### [DATA ROWS]

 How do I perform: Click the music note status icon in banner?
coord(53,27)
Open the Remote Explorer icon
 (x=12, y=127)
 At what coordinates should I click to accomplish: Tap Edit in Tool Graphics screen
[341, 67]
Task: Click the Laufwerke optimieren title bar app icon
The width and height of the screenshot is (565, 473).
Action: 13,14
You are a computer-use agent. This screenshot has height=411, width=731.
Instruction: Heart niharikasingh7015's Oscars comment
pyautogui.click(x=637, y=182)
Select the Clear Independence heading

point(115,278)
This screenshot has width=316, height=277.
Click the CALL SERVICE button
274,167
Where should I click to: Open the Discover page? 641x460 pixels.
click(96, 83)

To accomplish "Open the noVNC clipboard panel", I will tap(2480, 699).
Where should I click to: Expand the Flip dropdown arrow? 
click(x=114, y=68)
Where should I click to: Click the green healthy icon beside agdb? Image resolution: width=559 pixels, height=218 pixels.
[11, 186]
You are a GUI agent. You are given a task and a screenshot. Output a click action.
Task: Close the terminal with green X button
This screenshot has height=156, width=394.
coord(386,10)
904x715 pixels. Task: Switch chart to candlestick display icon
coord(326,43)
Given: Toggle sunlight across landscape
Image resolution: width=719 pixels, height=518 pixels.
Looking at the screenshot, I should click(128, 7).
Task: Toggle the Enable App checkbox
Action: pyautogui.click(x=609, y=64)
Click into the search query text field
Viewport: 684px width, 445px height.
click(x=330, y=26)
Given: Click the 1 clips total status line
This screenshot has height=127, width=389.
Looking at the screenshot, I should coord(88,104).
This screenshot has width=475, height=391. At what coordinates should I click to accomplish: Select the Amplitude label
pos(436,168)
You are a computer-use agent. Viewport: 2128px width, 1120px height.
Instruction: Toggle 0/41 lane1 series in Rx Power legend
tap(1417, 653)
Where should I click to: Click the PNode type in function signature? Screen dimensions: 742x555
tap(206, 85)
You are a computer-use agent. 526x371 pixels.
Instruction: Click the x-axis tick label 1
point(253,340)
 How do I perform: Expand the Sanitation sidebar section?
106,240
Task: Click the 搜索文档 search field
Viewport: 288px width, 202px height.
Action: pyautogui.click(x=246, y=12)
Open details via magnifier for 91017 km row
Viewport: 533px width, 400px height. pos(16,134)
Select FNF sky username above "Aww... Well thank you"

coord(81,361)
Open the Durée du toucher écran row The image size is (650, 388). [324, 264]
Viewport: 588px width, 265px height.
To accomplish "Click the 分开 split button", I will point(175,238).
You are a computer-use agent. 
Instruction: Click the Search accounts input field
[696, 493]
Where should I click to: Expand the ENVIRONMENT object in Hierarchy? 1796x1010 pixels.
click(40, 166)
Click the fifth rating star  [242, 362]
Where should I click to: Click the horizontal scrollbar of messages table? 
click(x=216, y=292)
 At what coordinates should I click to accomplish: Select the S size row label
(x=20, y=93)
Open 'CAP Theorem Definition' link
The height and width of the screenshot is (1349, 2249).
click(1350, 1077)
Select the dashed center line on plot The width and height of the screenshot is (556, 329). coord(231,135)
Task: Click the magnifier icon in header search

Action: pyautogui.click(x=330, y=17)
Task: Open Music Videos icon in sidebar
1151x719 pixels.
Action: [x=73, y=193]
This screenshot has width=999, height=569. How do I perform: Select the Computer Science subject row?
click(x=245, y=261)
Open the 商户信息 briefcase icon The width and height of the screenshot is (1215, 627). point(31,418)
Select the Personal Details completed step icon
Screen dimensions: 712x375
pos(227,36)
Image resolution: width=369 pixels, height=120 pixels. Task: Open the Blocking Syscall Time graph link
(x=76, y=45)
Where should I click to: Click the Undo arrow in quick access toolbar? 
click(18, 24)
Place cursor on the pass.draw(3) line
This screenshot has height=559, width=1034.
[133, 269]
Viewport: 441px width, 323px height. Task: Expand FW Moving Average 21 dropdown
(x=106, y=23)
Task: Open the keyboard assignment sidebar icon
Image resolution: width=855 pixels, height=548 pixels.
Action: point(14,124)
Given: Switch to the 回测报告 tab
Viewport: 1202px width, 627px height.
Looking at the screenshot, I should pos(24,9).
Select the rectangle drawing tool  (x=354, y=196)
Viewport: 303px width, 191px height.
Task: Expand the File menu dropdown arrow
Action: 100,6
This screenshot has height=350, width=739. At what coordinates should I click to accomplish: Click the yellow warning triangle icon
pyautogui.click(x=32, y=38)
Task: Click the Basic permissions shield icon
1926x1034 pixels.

### [EXERCISE DIRECTIONS]
Gather every line above that contains the word "dropdown" and copy each one in full. Matching is case-sensitive.

### [THE COMPLETED TASK]
Where should I click to: Expand the Flip dropdown arrow? 
Viewport: 441px width, 323px height. Task: Expand FW Moving Average 21 dropdown
Task: Expand the File menu dropdown arrow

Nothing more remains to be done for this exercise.